125丁目の巨大広告。(12月第1週に撤去済み)

向かって右は末娘で
ボクサーのライラ・アリ






(2)ビル・マイルズと、その友人

 本屋を引き上げようと出口に向かうと、「Hey!」と誰かに声を掛けられた。ハーレムの歴史を何十年も影り続けているドキュメンタリーフィルム作家のビル・マイルズが、書店内のカフェでコーヒーを飲んでいた。


 ハーレムでこういったイベントがあると、時々彼は「撮影に来ないか?」と誘ってくれる。私もたまにビルにイベント情報を知らせることがある。ところが連絡を取らなくとも、こうやって当日に鉢合わせすることも多い。お互いマメにハーレムを歩いているなぁ、と感じる瞬間。


 今回、ビルにこのサイン会を知らせたのは、彼の古い友人だった。ハーレムには第一次世界大戦時に結成された黒人部隊「ハーレム・ヘルファイターズ」(ハーレム・地獄の戦士たち)を讚える第369駐屯所が今もある。1920年代に建てられた、アールデコ様式の壮麗な建物だ。友人はかつて部隊に属していた元兵士で、ビルはその駐屯所内にある展示室のキュレイターであり、黒人部隊をテーマにしたドキュメンタリー作品も作っている。(駐屯所は2012年オリンピックの新体操とボクシング予選の会場候補地となっている。
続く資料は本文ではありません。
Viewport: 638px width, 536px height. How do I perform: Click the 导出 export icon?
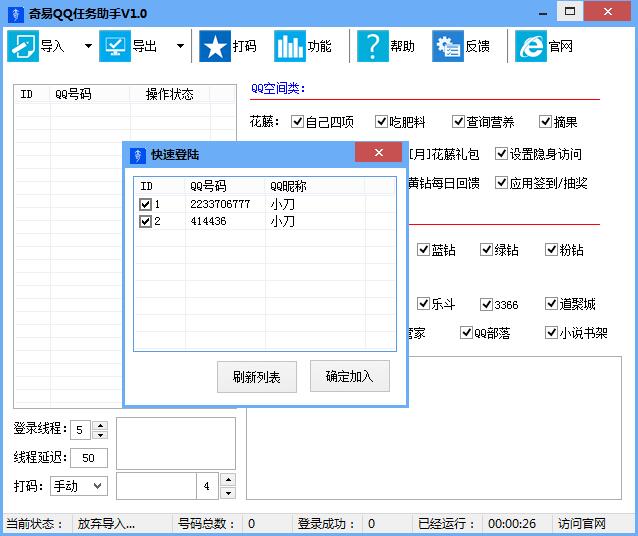(x=115, y=46)
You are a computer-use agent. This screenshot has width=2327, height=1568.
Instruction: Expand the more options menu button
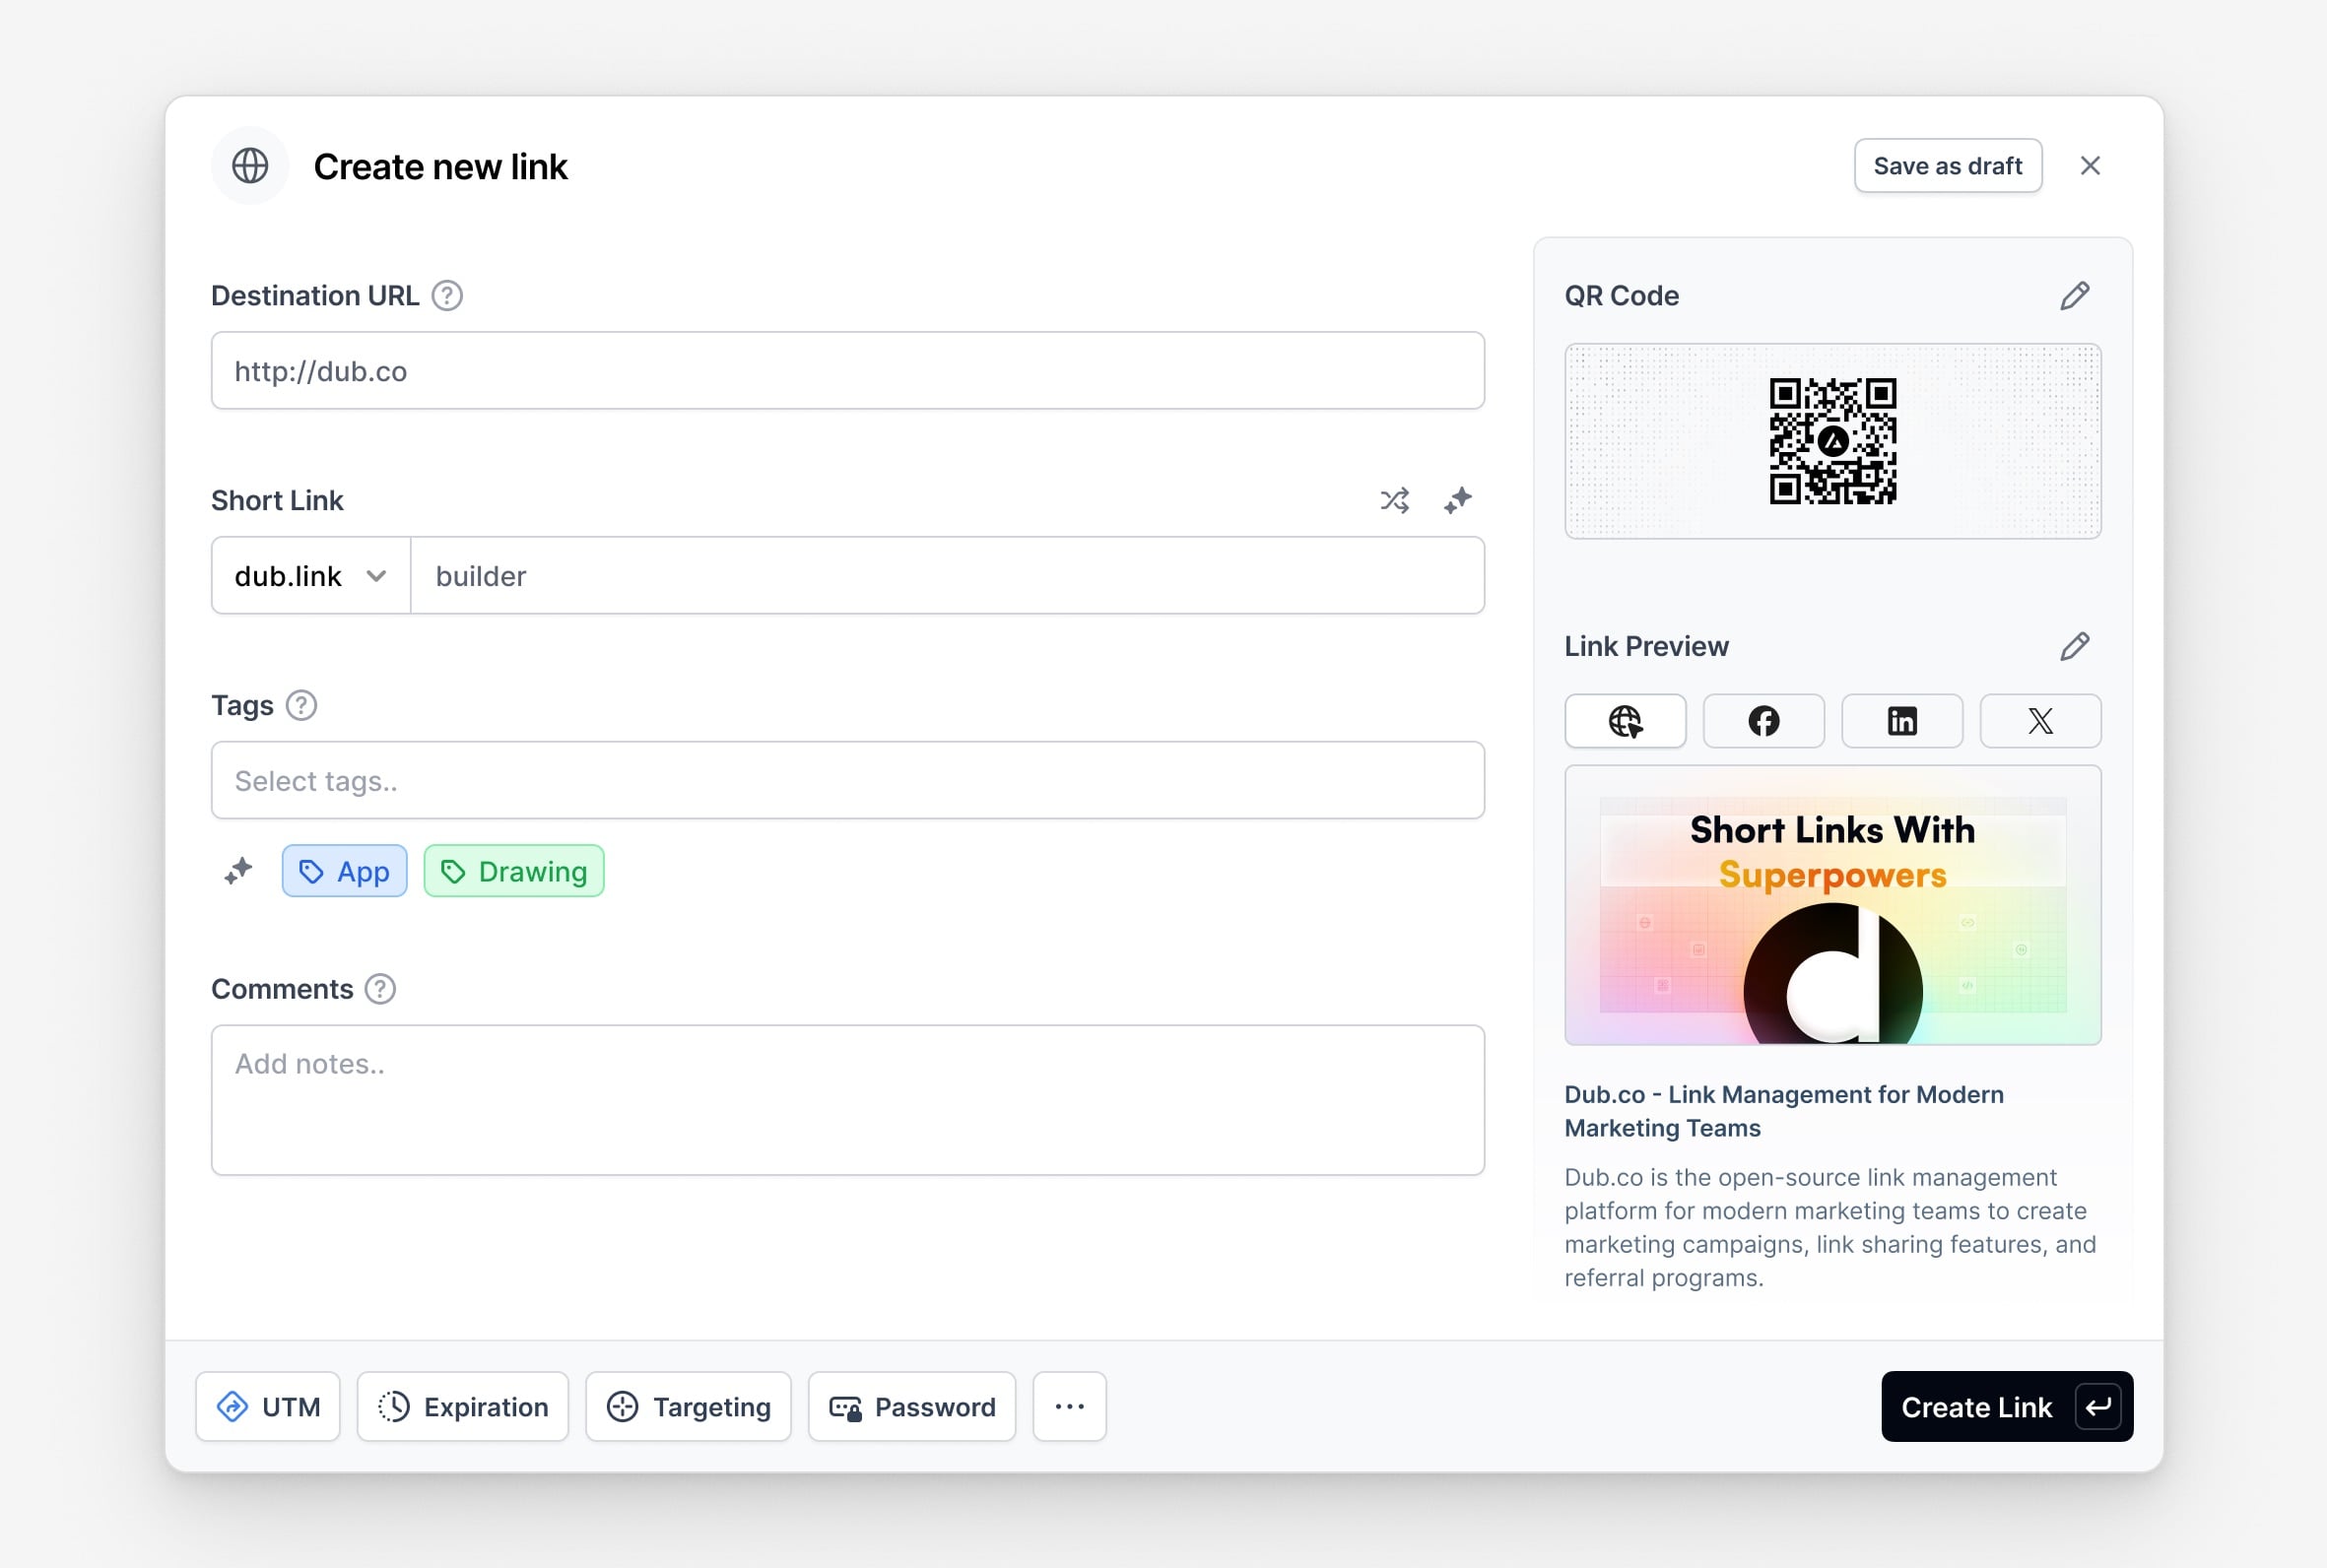[x=1069, y=1407]
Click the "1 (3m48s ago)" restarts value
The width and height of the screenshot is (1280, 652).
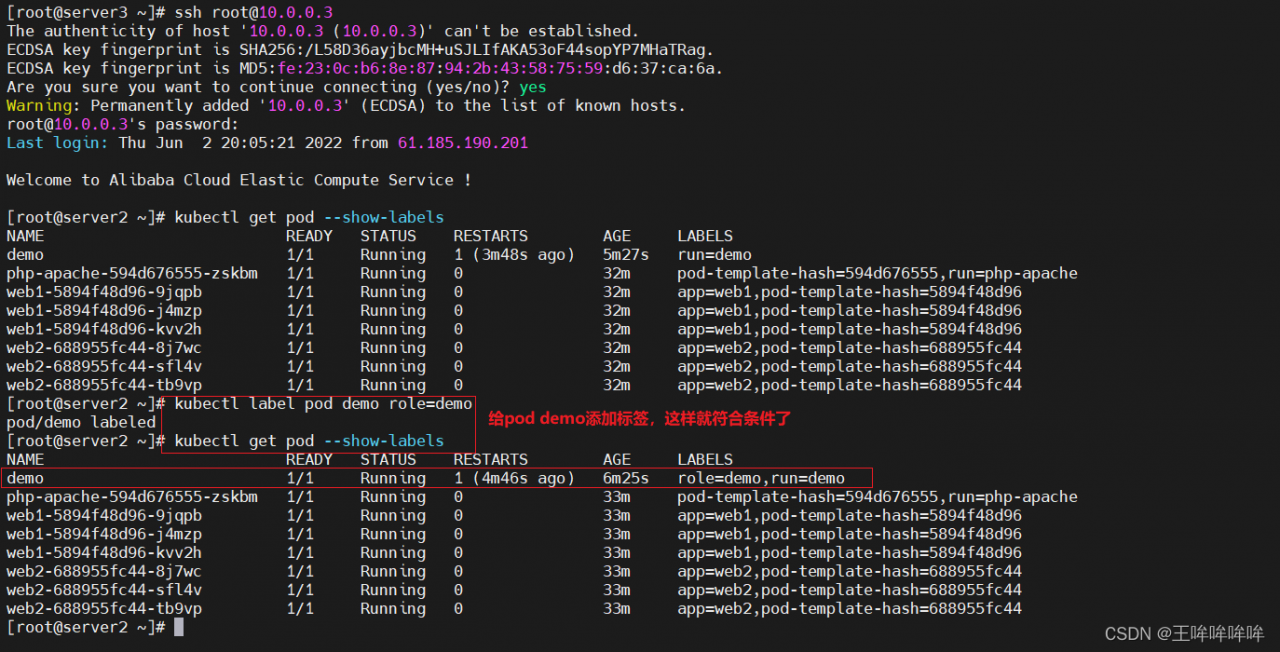pos(514,255)
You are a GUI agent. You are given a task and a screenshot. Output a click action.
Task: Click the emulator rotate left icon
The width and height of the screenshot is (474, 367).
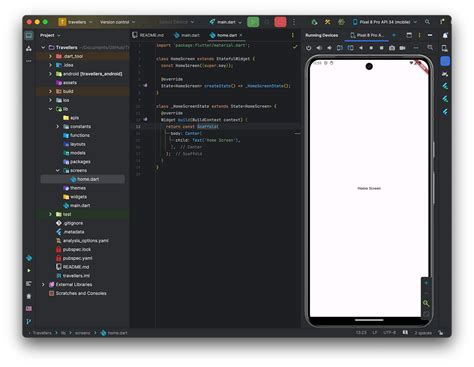tap(340, 48)
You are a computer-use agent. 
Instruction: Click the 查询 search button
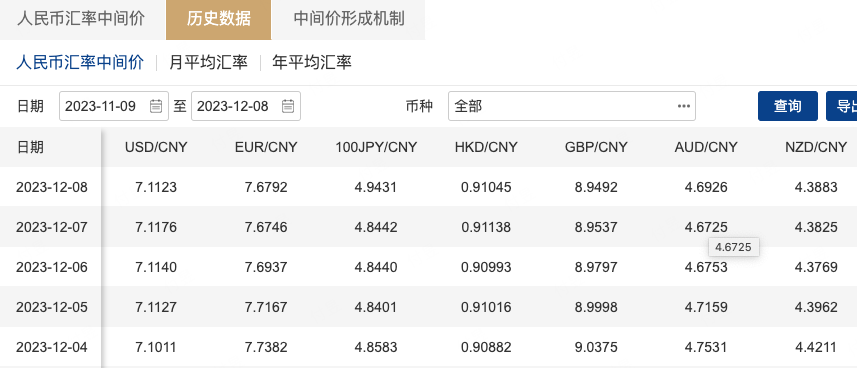coord(788,106)
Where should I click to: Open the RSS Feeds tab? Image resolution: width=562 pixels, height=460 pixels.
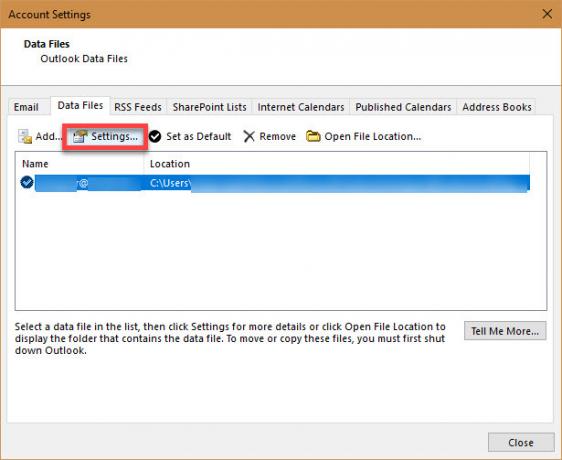(138, 107)
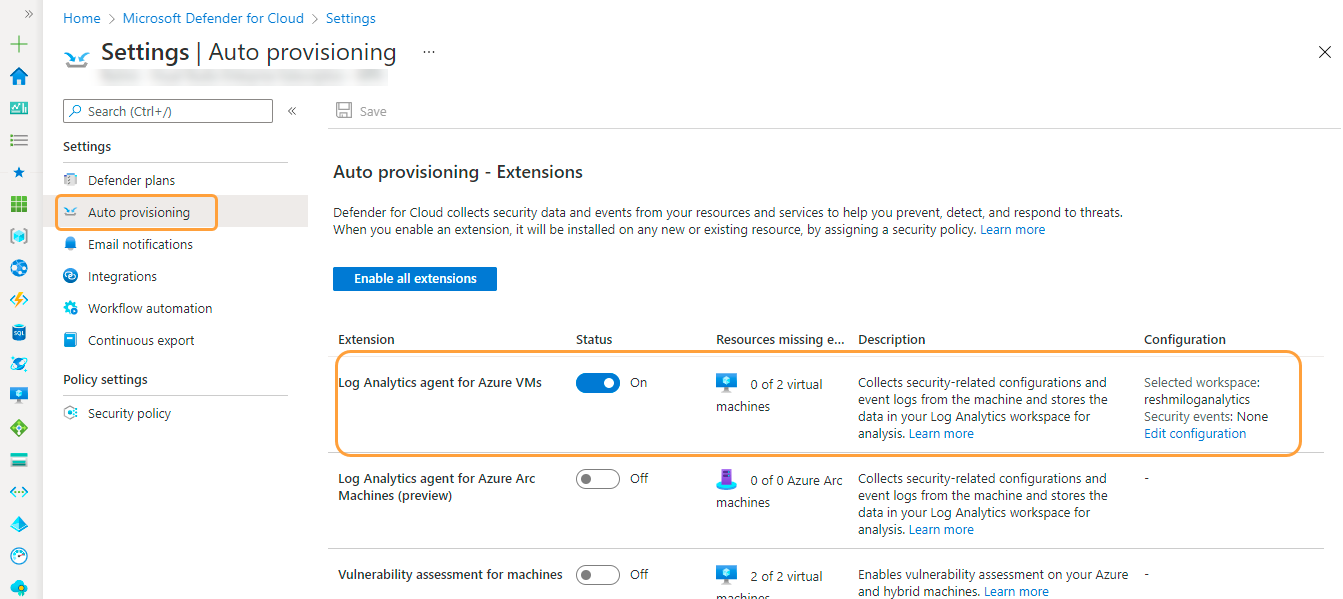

)


 1974年にアリに関する本が出版された際、その友人がアリをテーマに書いた詩が掲載された。それをアリに手紙で知らせたところ、アリから返事が来たというのだ。すでに70代後半に見えるその男性は、にこにこしながら私にも黄ばんだ手紙を見せてくれた。


 その男性がアリに古い手紙を見せているところを私は写真に撮っていた。ビルの友人とは知らずに撮ったのだけれど、プリントして男性にプレゼントしようと思う。